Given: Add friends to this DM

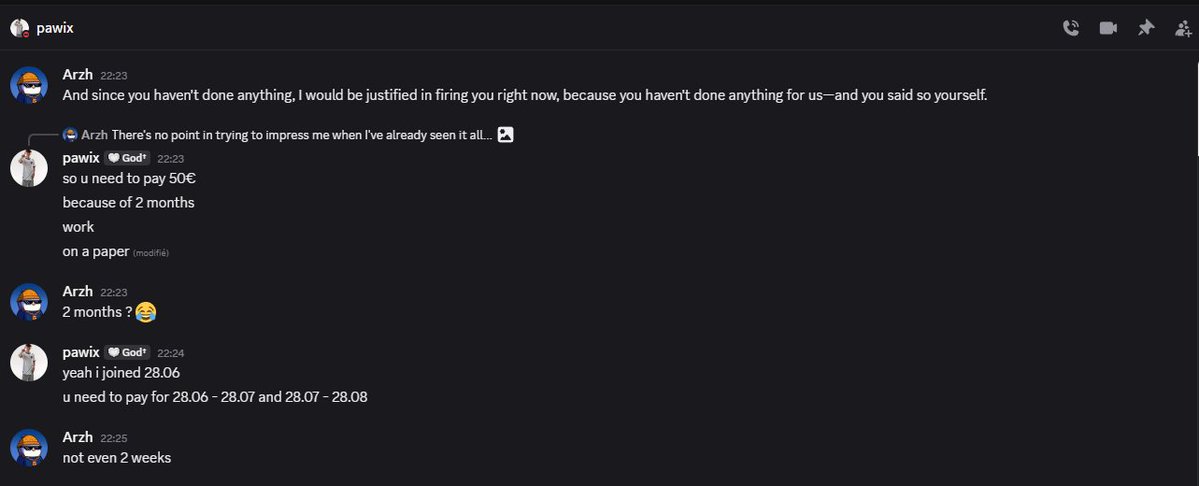Looking at the screenshot, I should coord(1183,29).
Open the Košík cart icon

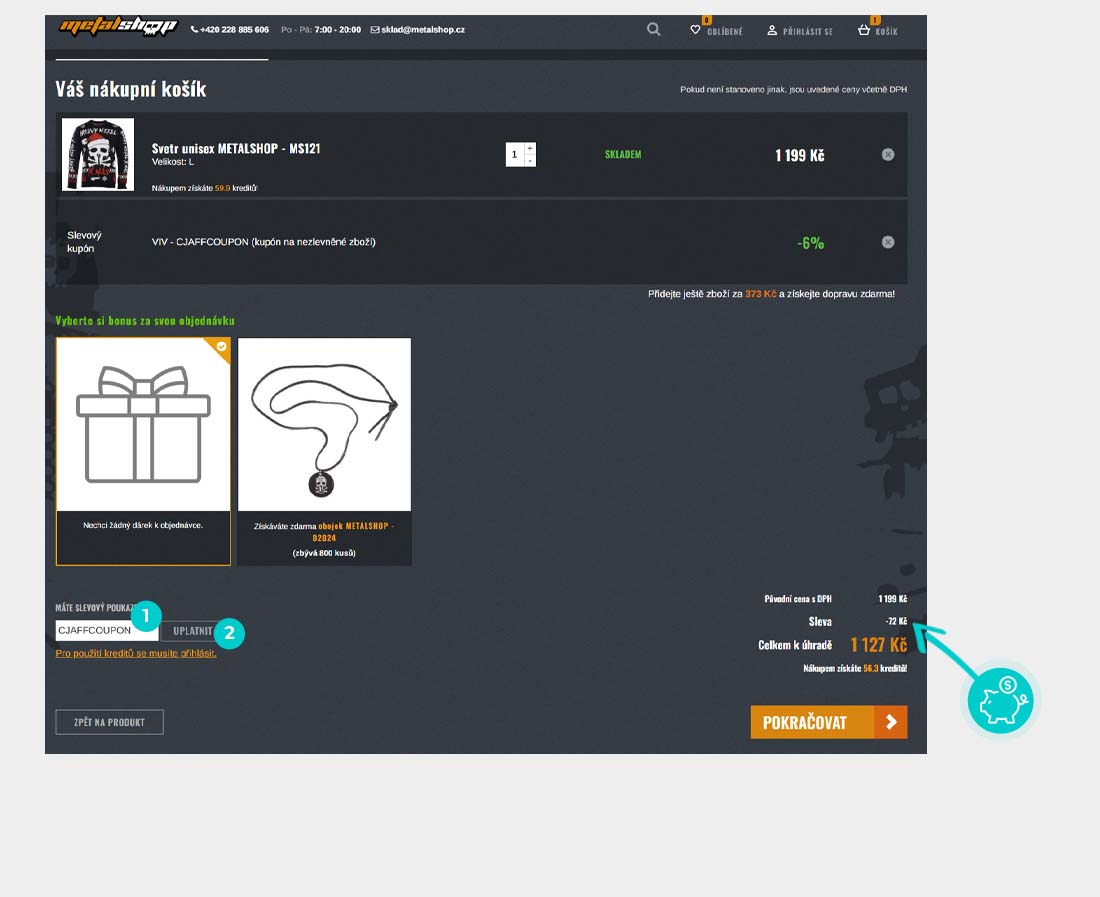[x=864, y=30]
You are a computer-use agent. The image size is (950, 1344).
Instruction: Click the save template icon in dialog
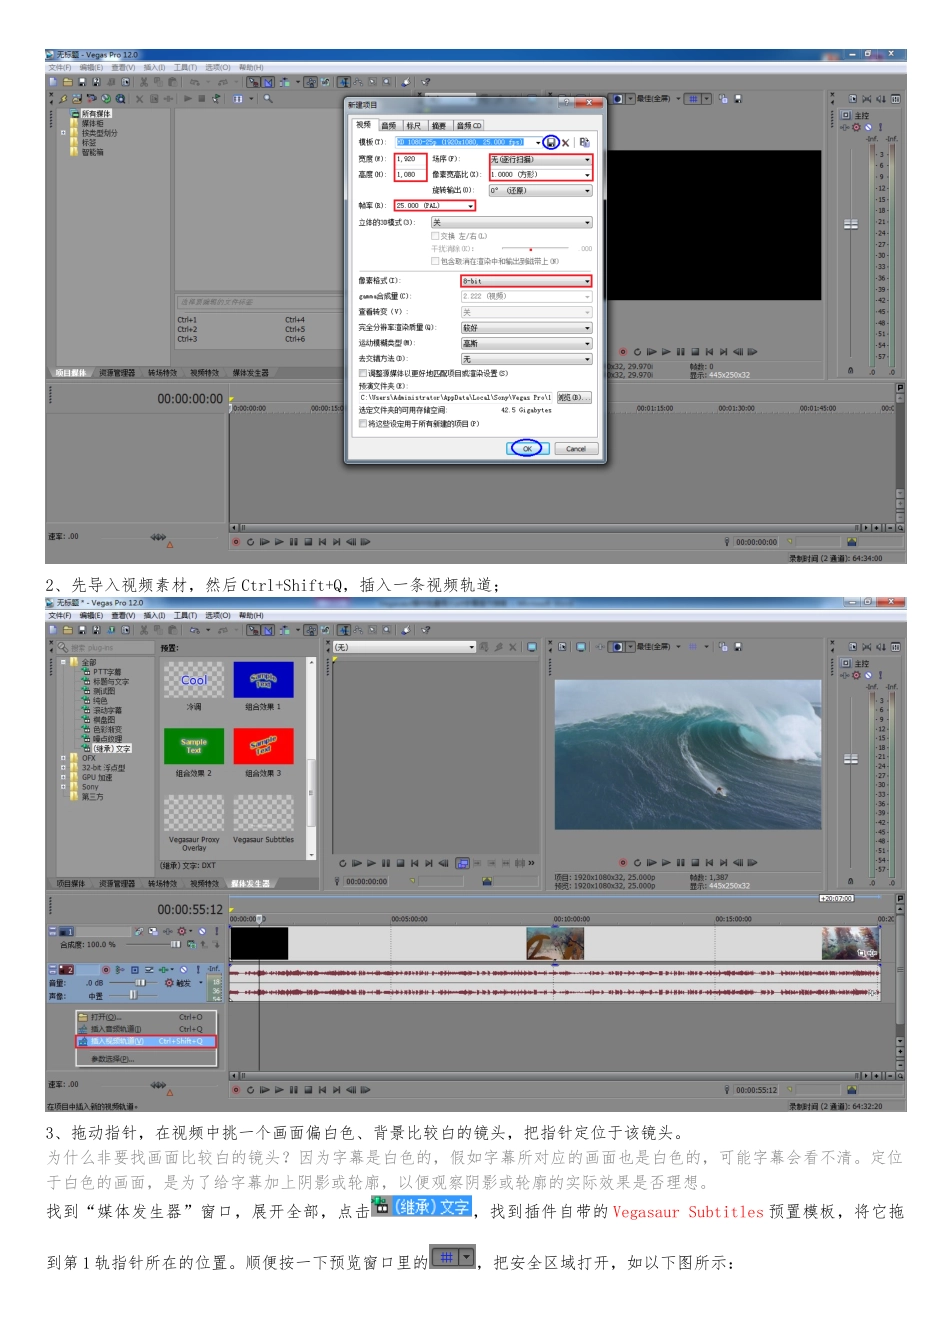coord(551,142)
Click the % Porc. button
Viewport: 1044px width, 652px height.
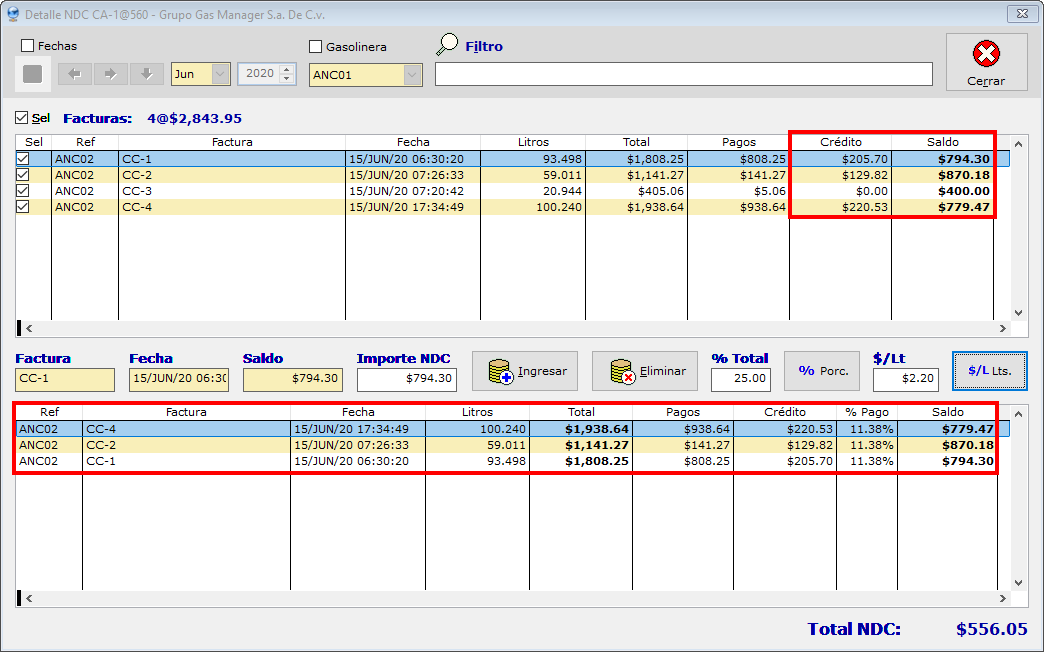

——

Task statement: With the pictures left aside, write out all of the records above exactly.

Final answer:
Given: Add friends to this DM

Looking at the screenshot, I should coord(1183,29).
Open the Košík cart icon

[x=864, y=30]
You are a computer-use agent. The image size is (950, 1344).
Instruction: Click the save template icon in dialog
coord(551,142)
Click the % Porc. button
Viewport: 1044px width, 652px height.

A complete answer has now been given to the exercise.